8 Tips For Better Mobile Photography
SHARING THE LOVE OF MOBILE PHOTOGRAPHY | Sharon Henry
Confession time. I didn’t take my camera phone seriously until the batteries ran flat in the compact. This is the first time I’ve ever made this admission and Darrin, a stickler for topped-up batteries will not be impressed (sorry!) We were first timers in Chicago, USA where the azure waterways and stunning architecture begged to be photographed so I switched to my smart phone. I haven’t looked back since, mobile photography has me hooked and I take my camera phone everywhere.
The Advantage Of Long Arms
There’s a certain freedom to mobile photography, it’s fun, unobtrusive, and the phone is easy to whip out at a moment’s notice with its user-friendly automatic settings, the only obstacle slowing the process is punching in a security code. To save even more time I keep mine on camera mode.
I love the wide angle and macro ability of the small lens and its portable size allows pictures to be taken from different perspectives, limited only by your arm reach or imagination. Let’s not forget, the phone’s access to upload and instantly share photos with family and friends on social media.

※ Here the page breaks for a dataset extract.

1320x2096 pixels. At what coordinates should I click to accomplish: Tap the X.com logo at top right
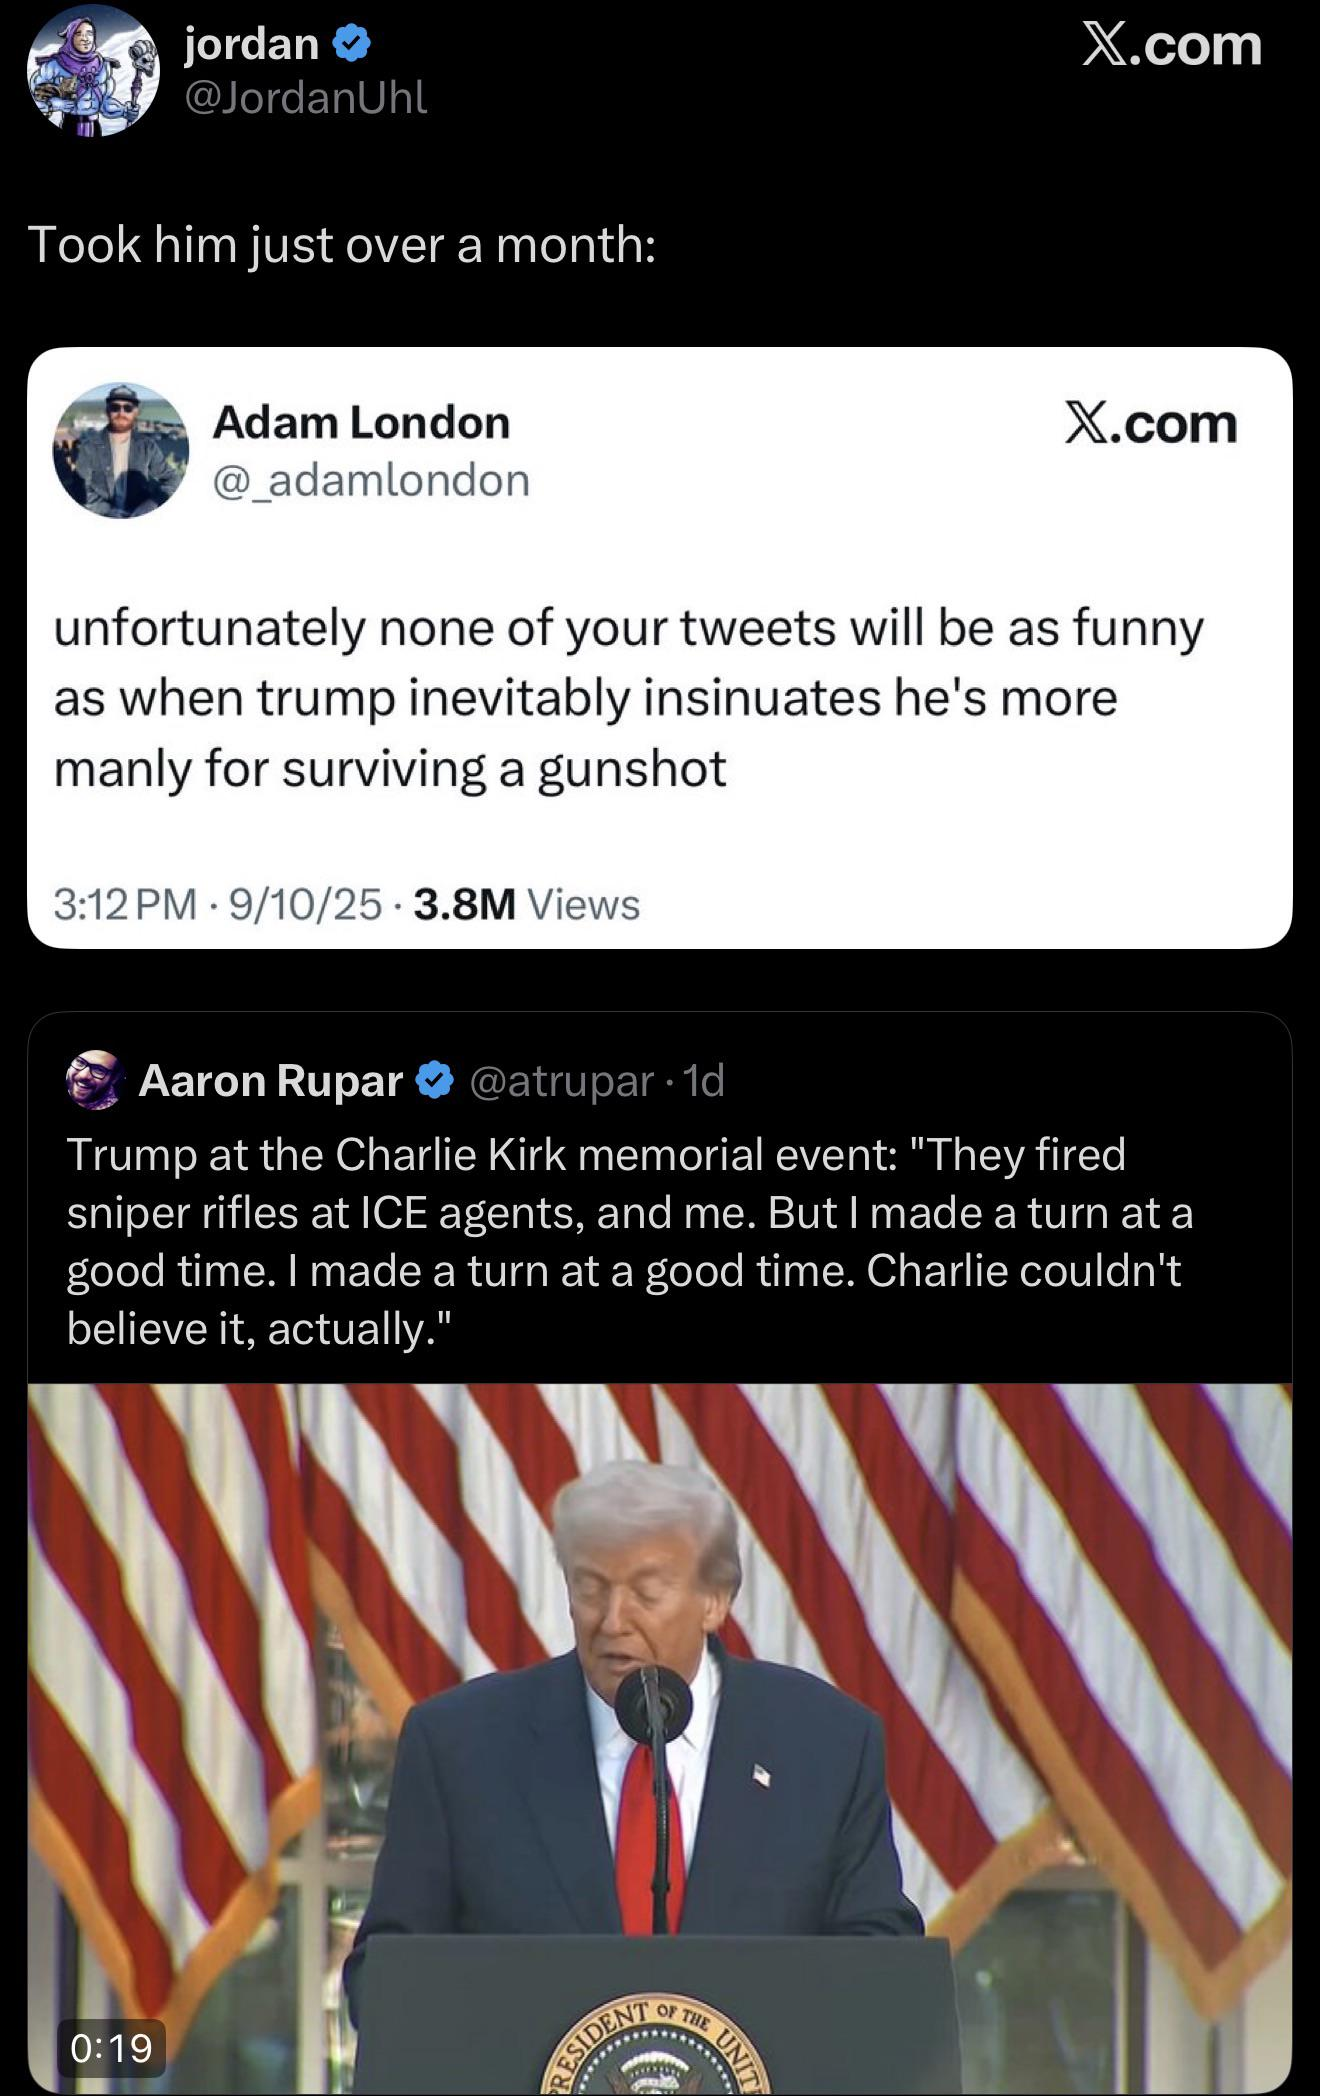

Further motivation for me comes from our photo-a-day ‘Project 366’ challenge, and I’m always at the ready for moments, scenes or images that ‘strike’ me.
Most mobiles nowadays have decent cameras and can take surprisingly good pictures, my Samsung Galaxy A3 has 8MP resolution.
8 Tips To Improve Mobile Photography
If you are new to mobile photography or don’t take your camera phone seriously like, I did, here are a few tips that might help you along. With knowledge of a few do’s and don’ts, you too could be sharing the love of mobile photography (if not already.)
Hold It Steady
This applies to all photography. But doubly so for mobiles which are prone to camera shake because of their small size and also slow shutter speeds the camera automatically compensates with in low light conditions. To combat this, use both hands to hold the camera steady and brace your arms against a sturdy surface whenever possible to reduce shake. Blurry photos can be such a disappointment.
Tap To Focus
Tap the screen on your subject to set the focus before taking the shot. It’s similar to pre-focussing on a regular camera by holding the shutter halfway. The camera will focus automatically but tapping a point on your screen allows you to control what the part of the picture you want to focus on, ie the flower in the foreground or the one in the middle. Once the focus is set tap the shutter release button on the phone screen.
Clean The Lens
Unfortunately the advantage of carrying your camera phone in a handbag or pocket brings about the disadvantage of a dirty lens, anything from smudged fingerprints to used tissues (eww) as there is no protective lens cover. A dirty lens affects the quality of your images so clean it regularly with a soft lens cloth.
Don’t Use Zoom
Ever! The digital zoom diminishes the picture quality by simply cropping the wide angle image on your screen. The answer? Get as close as possible to your subject and take the best image without using the zoom. The result is a better quality shot for printing later or that can be cropped in processing.
Use The Light
Okay, this is not a news flash but still deserves a mention. Good light maximises your chances of capturing great mobile photographs. I find it difficult to take a sharp picture in low light with my phone because of slow shutter speeds, often I don’t even bother. It’s worth getting to know the light capabilities of yours. For landscape or most outdoor photography, early mornings and late afternoons offer the best light; avoid the harsh midday light.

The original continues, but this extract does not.